**WORK TASK:** Below are several entries. Transcribe exactly those lines that fall from the one with "Careers (24, 2039)" through the one with "[Link to Instagram] (114, 1954)", end lines included.

**MATERIAL FOR THIS TASK:**
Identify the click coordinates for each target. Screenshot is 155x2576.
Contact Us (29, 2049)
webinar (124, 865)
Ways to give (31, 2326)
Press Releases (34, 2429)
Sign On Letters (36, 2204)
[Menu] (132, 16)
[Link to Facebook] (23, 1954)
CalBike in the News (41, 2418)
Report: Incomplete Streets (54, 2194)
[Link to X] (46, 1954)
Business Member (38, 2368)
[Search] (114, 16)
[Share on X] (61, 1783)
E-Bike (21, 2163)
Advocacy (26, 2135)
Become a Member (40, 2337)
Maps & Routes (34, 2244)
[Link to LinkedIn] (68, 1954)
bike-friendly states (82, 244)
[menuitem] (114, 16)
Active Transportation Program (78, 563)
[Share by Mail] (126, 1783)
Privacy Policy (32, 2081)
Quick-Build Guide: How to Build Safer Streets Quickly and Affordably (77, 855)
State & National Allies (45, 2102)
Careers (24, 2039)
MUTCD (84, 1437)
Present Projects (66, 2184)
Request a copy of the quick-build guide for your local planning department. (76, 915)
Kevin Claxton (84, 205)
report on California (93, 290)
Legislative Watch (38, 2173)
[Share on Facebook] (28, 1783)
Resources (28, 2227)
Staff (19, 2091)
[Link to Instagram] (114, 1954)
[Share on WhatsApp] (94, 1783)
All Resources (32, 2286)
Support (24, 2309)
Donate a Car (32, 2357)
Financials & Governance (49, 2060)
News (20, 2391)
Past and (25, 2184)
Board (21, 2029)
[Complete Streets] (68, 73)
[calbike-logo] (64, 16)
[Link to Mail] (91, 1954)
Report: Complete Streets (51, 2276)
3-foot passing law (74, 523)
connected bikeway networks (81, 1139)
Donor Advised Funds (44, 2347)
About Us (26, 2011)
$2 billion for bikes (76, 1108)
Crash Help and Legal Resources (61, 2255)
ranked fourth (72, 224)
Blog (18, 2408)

**WORKED SOLUTION:**
Careers (24, 2039)
MUTCD (84, 1437)
Present Projects (66, 2184)
Request a copy of the quick-build guide for your local planning department. (76, 915)
Kevin Claxton (84, 205)
report on California (93, 290)
Legislative Watch (38, 2173)
[Share on Facebook] (28, 1783)
Resources (28, 2227)
Staff (19, 2091)
[Link to Instagram] (114, 1954)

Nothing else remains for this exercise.